Franz Biberkopf, played by a slender version of Rainer Werner Fassbinder, is a working class homosexual rent-boy who loses his job in the carnival when his boss and boyfriend Klaus (Karl Scheydt) is arrested for tax fraud. He even loses his remaining money for his weekly lottery ticket in a series of comedic events. But his luck emerges once he met the older antique-furniture dealer Max (Karlheinz Böhm) at a public lavatory. He wins $500,000, gets introduced into Max’s circle of bourgeoisie, and meets his new boyfriend Eugen (Peter Chatel). There’re always sadistic and masochistic elements in the love-and-sexual relationships depicted in Fassbinder’s films, no matter they’re heter- or homosexual, for instance the lesbian relationship between Petra and Karin in The Bitter Tears of Petra von Kant (1972) or Querelle and his numerous partners in Querelle (1982). One is always on the upper hand and the other is the one being oppressed and exploited.
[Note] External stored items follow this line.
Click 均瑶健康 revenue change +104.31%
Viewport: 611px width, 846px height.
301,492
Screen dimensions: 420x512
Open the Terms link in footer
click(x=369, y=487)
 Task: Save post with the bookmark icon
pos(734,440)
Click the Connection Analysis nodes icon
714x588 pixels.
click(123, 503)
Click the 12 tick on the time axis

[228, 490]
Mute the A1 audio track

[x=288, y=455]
“Money is power”, Franz’s lottery money brings him the power of bourgeoisie, but does it mean Franz achieves the same status? He lends $100,000 to Eugen for saving the bookbinding factory of Eugen’s father (Adrian Hoven) from bankruptcy, in returns gaining partnership once the financial crisis is over. He pays for the luxury two-floor apartment shared by him and Eugen, Eugen’s beloved antique furniture from Max, as well as the splendor suits and garments from the clothing shop owned by Eugen’s ex-boyfriend Philip (Harry Baer). The materialistic living style is far from pleasure for Franz, Eugen disdains Franz’s taste for music and lack of manners (several dining-table scenes, mainly Franz with Eugen and Eugen’s family, illustrates the huge differences of table manner, thus the fundamental difference between the two distinct classes, while providing a comic relief), and Franz is continuously humiliated. As Fassbinder explained in the 1975 interview “The film is about the impossibility of totally escaping the class into which you were born, the impossibility for someone who comes from the working class to be truly accepted by the bourgeoisie, even if he has the thing that matters most to them: money.”
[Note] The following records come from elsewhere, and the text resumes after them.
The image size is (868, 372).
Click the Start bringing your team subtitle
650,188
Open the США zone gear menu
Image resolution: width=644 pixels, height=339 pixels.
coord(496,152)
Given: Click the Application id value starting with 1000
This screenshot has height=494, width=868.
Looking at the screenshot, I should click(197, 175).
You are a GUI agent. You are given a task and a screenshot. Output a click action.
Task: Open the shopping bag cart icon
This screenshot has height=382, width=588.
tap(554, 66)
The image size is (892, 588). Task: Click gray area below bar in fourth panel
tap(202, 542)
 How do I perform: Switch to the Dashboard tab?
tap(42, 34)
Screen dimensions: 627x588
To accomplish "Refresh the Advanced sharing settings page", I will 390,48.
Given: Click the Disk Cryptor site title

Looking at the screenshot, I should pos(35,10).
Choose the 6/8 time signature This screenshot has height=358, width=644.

On the other hand, Danish critic and director Christian Braad Thomson stated that in Fox and His Friends “love is seen as a commodity that can be bought for money and lasts only as long as it is profitable.” All leads to the despairing conclusion, without falling into Marxism, that the class distinction cannot be dissolved with capital, and love could only be temporarily bought. The pessimistic ending is undeniably without redemption, in which the lifeless body of Fox lying on the ground and his name-sewn jacket being stolen. Fox is metaphorically Icarus who flies too close to the sun (the boundary between classes), his wax wings melt (all his money are spent) and eventually fells to demise. Fortunately, Fassbinder never stopped from here, he continued to make films, good or bad, until the day he fell and became a legend.